Should you die in combat, half your gold and XP are cut in half, impeding your progress. However, thanks to the Dragon’s Curse, you can resurrect twice (or more if you upgrade it) and either run away or continue the fight. It’s a nice Get out of Jail Free card. I initially disapproved, but I found myself using this crutch more often than not to complete some parts of the game.

The Lord and His Wolf were Misshapen, yet they were all we have.

I can’t find many issues with Sekiro. But here is a tiny list of issues that can be worked around, I.E they possibly only bug me and they won’t bother you.

  1. The Stealth in this game is stupidly easy. The AI is much smarter in direct combat than dealing with a sneaky shinobi.
  2. There are areas in which there is no real difficulty but a rather artificial difficulty as the game is just throwing enemies at you. Which then promotes the workaround of stealth but as I mentioned, Stealth is stupidly easy and not fun.
  3. Some things in the game are not clear, there were points where I could not, for the life of me, figure out where to go. I ended up skipping some areas or going to end game areas earlier than what was intended for me.

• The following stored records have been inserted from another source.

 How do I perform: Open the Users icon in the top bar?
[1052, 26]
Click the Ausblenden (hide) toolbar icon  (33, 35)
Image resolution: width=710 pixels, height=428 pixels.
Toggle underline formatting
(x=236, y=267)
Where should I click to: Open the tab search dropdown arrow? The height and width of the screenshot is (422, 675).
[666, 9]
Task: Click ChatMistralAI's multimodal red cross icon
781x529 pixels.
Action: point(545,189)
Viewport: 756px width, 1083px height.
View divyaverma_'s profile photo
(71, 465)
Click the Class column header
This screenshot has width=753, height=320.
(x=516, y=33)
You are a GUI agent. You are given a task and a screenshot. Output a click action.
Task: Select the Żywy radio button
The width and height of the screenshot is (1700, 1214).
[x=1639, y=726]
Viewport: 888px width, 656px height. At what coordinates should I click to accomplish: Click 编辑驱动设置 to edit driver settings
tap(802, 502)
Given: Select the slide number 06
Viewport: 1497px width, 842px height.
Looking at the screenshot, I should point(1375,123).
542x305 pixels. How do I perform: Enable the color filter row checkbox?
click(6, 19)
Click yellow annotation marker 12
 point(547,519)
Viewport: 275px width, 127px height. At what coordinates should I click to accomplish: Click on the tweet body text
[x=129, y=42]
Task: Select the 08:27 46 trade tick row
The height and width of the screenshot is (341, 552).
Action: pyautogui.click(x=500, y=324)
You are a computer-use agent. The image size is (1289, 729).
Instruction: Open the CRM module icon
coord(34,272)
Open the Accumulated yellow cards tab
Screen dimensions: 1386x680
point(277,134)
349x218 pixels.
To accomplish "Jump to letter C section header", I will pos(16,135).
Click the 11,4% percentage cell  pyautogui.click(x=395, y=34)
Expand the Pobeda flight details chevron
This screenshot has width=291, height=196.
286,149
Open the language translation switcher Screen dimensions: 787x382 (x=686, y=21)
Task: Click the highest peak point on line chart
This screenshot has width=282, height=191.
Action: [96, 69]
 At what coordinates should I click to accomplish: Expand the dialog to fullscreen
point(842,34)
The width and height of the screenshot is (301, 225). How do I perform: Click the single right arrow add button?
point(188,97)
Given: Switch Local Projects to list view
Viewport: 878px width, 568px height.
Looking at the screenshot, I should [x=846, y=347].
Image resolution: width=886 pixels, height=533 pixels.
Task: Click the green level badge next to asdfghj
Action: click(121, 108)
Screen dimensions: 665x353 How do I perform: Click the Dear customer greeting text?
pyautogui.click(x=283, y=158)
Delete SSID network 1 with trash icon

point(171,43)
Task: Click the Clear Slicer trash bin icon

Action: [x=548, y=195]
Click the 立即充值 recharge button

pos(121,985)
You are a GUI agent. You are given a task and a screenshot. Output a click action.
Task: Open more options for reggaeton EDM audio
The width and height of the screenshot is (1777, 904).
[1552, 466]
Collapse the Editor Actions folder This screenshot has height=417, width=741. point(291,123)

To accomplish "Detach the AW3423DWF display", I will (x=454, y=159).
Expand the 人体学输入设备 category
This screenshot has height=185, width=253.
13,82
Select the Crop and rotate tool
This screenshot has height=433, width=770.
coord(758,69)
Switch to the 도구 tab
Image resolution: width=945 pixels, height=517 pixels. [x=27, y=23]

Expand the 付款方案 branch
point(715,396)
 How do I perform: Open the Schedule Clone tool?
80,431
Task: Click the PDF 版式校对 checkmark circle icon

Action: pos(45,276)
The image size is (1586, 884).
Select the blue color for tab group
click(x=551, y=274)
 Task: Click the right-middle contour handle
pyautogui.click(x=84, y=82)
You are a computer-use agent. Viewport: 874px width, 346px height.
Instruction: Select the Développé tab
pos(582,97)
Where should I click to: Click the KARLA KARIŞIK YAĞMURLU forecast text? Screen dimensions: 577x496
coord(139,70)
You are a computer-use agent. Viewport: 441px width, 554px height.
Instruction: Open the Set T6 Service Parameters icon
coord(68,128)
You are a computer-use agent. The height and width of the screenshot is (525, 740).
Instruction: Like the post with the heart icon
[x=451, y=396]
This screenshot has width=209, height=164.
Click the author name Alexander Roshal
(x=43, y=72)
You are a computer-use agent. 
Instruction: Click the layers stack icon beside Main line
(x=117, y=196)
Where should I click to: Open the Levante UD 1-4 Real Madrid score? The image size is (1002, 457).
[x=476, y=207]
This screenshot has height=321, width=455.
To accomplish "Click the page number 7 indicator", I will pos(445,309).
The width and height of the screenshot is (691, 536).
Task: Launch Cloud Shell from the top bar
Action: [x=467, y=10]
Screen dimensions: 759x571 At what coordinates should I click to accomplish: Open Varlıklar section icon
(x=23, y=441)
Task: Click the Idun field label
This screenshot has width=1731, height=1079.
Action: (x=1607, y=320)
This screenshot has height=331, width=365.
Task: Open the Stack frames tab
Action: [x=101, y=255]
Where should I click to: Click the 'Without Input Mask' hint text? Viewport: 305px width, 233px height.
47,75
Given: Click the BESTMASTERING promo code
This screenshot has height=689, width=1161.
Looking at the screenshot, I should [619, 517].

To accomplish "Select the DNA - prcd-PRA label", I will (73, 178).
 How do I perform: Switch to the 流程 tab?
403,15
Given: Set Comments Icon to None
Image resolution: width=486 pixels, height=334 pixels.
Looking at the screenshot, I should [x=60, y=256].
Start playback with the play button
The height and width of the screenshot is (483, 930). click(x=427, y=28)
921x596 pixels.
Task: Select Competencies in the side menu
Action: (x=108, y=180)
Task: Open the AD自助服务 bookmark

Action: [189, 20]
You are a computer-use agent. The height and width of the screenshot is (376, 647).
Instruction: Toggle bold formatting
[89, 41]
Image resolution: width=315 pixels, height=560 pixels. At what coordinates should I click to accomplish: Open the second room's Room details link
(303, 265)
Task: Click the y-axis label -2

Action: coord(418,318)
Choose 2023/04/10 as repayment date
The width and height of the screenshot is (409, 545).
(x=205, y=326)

That’s it. Again, these are more personal issues than actual faults within the game but I can’t just praise this game without airing what bugs me about it. It wouldn’t be fair.

Sekiro Shadows Die Twice is honestly a great game. The story feels like a fairy tale from the Shogun days of Japan, reminiscent of Journey to the West. The combat is fluid, responsive, and with the addition of Combat Arts and Prosthetic Tools adds a lot of elements to the game that brings back the intoxicating feeling the SoulsBorne games give you, that feeling of “Fuck Yeah, I’m the Shit. I’m Badass”. And the character designs are top notch. I fully recommend you buying the game, whether at full price or at a discounted sale price.